Delmonize “Del” Smith, Alabama A&M University. Photo by Claire Aiello

By Claire Aiello, Vice President, Marketing & Communications

This is the first in our new series, Fresh Faces, about people making new impacts in our local colleges and universities.

Delmonize “Del” Smith joined the faculty of Alabama A&M University in 2015. He was hired as the Dean of the College of Business & Public Affairs, but his role has expanded; he also now heads economic development. Smith said he wants you to think of the school as a partner for businesses and the community.

“Alabama A&M is rooted in the local community,” Smith said. “As a University, we control vast economic, human, intellectual and institutional resources, and by working together, Alabama A&M University, our government, and businesses can jump start the economic growth and lead the transformation of North Huntsville and the opportunity zone.”

The opportunity zone Smith refers to is a tract of land including the AAMU campus and adjacent community. It is three square miles, and stretches from Memorial Parkway east to the Chase area, all the way to Shields Road, then back west on Highway 72.

Governor Kay Ivey designated it an opportunity zone in 2018, along with nine other locations in Madison County, with the goal of fostering private-sector investment in distressed rural and urban areas.

There’s an investment in the works, too. Smith hinted at a mixed-use development near the campus with a hotel, restaurant and coffee shop to be announced soon.

Huntsville Educational Corridor

Smith said there is a wealth of talent within a three-mile stretch on Meridian Street, when you consider what is located between Oakwood Avenue and Winchester Road.

“In that less than three-mile strip, we have over 9,200 students between Alabama A&M University, Drake State, Martin Luther King Jr. Elementary, New Century Technology High School and Lee High School, and these range from Pre-Kindergarten to PhD,” said Smith. “So, one of the things we’re doing is trying to designate that three-mile strip of land as what we call the Huntsville Educational Corridor. We’re trying to spotlight the fact that this is a very unique asset in our community. Nowhere else in Huntsville can you go and reach that many students in a three-mile radius, from Pre-Kindergarten to PhD, and what we want to do is figure out what can we do to boost that asset for the community.”

Smith is charged with cultivating relationships and new partnerships for AAMU. In fact, this is how he ventured into his economic development role in 2017, after working with Redstone Federal Credit Union to establish a branch on campus.

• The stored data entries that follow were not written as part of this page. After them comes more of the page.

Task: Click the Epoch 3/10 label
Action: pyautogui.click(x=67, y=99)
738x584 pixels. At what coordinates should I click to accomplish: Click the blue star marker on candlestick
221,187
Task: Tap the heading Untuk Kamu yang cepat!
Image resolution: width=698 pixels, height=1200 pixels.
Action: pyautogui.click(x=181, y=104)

It opened the following year and is run by students.

“We had a fantastic ribbon cutting, and to date we’ve had a successful relationship with Redstone, and that has been a very, very successful venture. I think that’s the point where President [Andrew] Hugine said, ‘maybe we can do more of this.’”

Smith emphasized Dr. Hugine’s leadership has made these new relationships possible, pointing out the university’s record enrollment for the past five years, stable finances and significant investments in infrastructure. The school currently has approximately 6,100 students.

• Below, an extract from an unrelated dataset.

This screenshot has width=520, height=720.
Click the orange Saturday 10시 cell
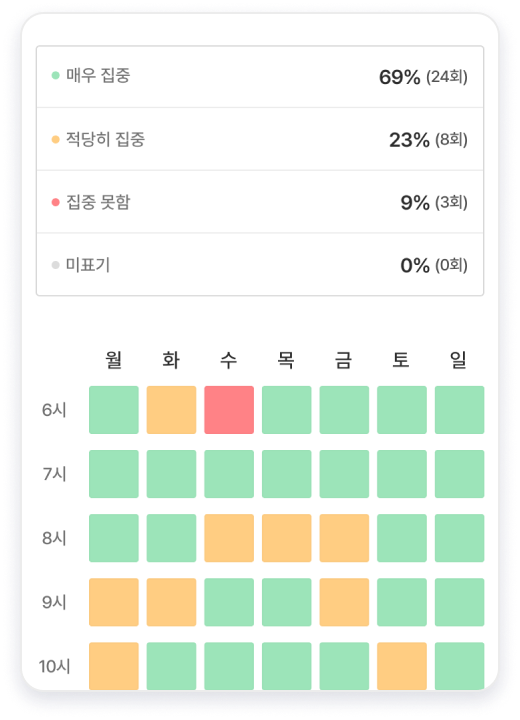pyautogui.click(x=402, y=666)
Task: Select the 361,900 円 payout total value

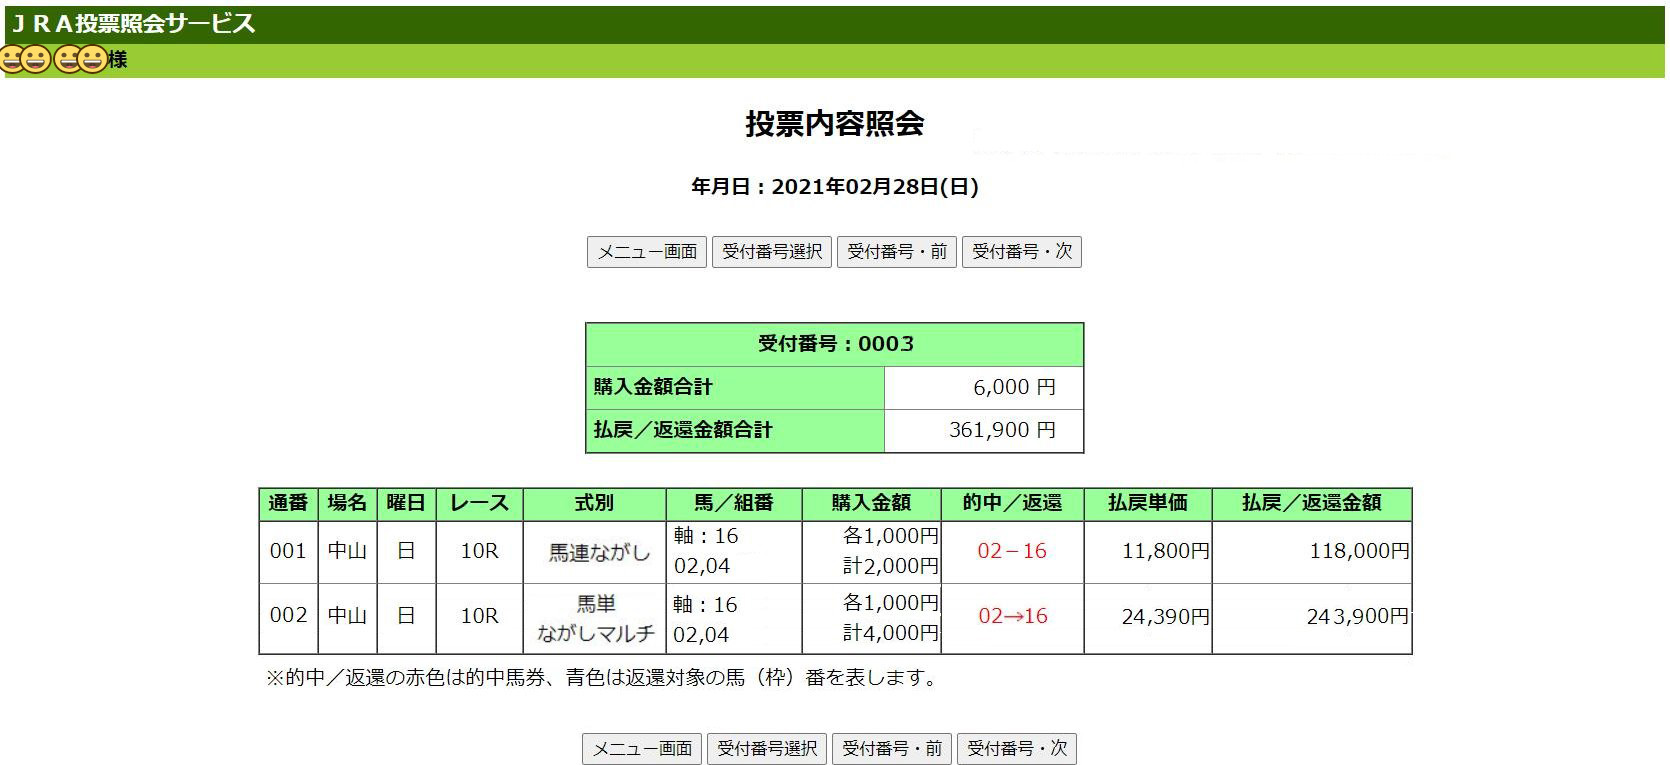Action: (1002, 430)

“All these things that we’re able to do, and we’re talking about doing, would not be possible if it wasn’t for the fact that we have a stable, financially strong, growing university,” said Smith. “That is what allows me to go out and spend the time focusing on how we can really use our assets to benefit the community. It allows us to really ask the question how can we do even more when it comes to being an anchor institution in the community?”

This article is published in the October 2019 issue of Initiatives magazine.